Fact-checking: Y a-t-il eu 1,8 million de Tunisiens dans la rue le 3 octobre ?
En recevant lundi soir le président du Conseil supérieur de la magistrature (CSM), le président de la République Kais Saïed s’est félicité d’« une journée historique qui a rassemblé quelques 1,8 million de Tunisiens » pour le plébisciter. Cette affirmation résiste-t-elle à l’épreuve des faits ?
A Tunis, sur place, nous avions pu constater par nous-mêmes qu’à la mi-journée, soit au pic d’affluence, le rassemblement des sympathisants du président occupait un espace compris dans l’Avenue Bourguiba entre les abords du Théâtre municipal et la statue d’Ibn Khaldoun.
Les lois de la physique mais aussi l’expérience des observateurs des manifestations dans la capitale indiquent que cet espace à l’instant T du plus grand afflux ne peut accueillir qu’environ 3 mille supporters, comme nous l’avions indiqué dimanche.
Une constatation corroborée par l’AFP qui a parlé quant à elle de 2500 personnes, de TV5 monde qui évoque 5000 Tunisiens en comptant l’ensemble des mobilisations dans les autres régions du pays, mais aussi dans une certaine mesure l’agence TAP du service public qui a annoncé un total de 8000 manifestants, et Reuters qui parle à son tour également de 8000 personnes dans un second article visiblement abasourdi par les propos de Carthage.

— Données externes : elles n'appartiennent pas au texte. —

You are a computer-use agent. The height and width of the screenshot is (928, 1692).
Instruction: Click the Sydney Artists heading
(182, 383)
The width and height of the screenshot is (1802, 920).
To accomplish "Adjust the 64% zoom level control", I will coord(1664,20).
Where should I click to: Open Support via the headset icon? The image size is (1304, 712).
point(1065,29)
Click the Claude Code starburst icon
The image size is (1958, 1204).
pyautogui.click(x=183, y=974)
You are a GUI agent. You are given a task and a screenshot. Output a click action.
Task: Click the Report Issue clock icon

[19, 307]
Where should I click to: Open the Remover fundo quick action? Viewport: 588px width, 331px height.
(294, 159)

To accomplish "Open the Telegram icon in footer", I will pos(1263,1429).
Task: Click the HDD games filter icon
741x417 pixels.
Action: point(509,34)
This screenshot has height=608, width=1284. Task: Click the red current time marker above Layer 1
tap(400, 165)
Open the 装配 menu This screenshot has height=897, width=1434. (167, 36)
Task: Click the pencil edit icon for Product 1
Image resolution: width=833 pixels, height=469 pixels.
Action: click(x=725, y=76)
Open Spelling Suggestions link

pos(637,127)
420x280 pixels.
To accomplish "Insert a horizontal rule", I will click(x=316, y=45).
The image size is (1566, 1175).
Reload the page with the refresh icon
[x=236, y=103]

Dire que nous sommes loin du compte est un euphémisme.
La plus forte concentration de personnes ayant eu lieu à Tunis, même à supposer que des rassemblements spontanés aient eu lieu dans les 24 gouvernorats du pays, avancer des statistiques de plus de 20 mille personnes sur l’ensemble du territoire relève d’une effarante déconnexion des réalités.
Le statisticien Moez Hammami, a pour sa part calculé la superficie nécessaire au rassemblement de 1,8 million de personnes : elle serait égale à 300.000 m², soit 30 hectares ou 42 terrains de football ou encore 130 piscines olympiques.
D’où provient l’intox ?
Dimanche soir, un montage grossier (où l’on peut compter quelques fautes d’orthographe) détourne la page de TV5 Monde pour remplacer le chiffre de 5000 par celui d’1,8 million. Très vite, l’intox se propage sur Facebook d’autant plus qu’elle est reprise par le député Badreddine Gammoudi du parti nationaliste Echaâb, formation alliée du président.
Son point de départ est vraisemblablement la blogosphère des jeunes influenceurs des réseaux sociaux pro Saïed, dont deux des animateurs clés se trouvent à l’étranger, et qui accuse ouvertement les agences de presse internationales de « mensonge ».
Le 8 février 2013, lors des obsèques de Chokri Belaïd, martyr assassiné de la gauche tunisienne, le pays de 12 millions de personnes, sous le coup de l’émoi, avait alors connu la plus grande marée humaine de son histoire récente, avec 40 mille personnes aux abords du cimetière, et 400 mille personnes selon le ministère de l’Intérieur qui a recensé la marche et les émeutes sur l’ensemble de la journée. Mais certaines sources non officielles avaient à l’époque parlé d’1 à 1,4 million de personnes. Un chiffre qui avait marqué les esprits et que des facebookeurs ont apparemment voulu dépasser non sans un irrationnel état de déni.
Pour saisir l’extravagance de cette surenchère, il suffit de garder à l’esprit que le Grand Tunis compte 2,5 millions d’habitants.
En quoi est-ce préoccupant ?
Le président Saïed, manifestement grisé par ce chiffre d’1,8 million (dont il tait les sources) qu’il annonce fièrement tour à tour au président du CSM puis à la chef du gouvernement, a construit hier tout son discours de déclaration d’intentions politique sur ce leitmotiv de la mobilisation inouïe, « véritable parachèvement de la révolution de 2010 ». Un élan populaire qui l’autoriserait donc à avoir davantage encore les coudées franches contre des opposants insignifiants et « vendus » comme il aime à les qualifier.
La parole présidentielle n’est pas triviale. Il est important que nos dirigeants sachent s’entourer de conseillers capables de vérifier ne serait-ce que les intox les plus grotesques, de distinguer la satire de l’info. Il en va de la crédibilité de l’Etat qui est aujourd’hui en jeu.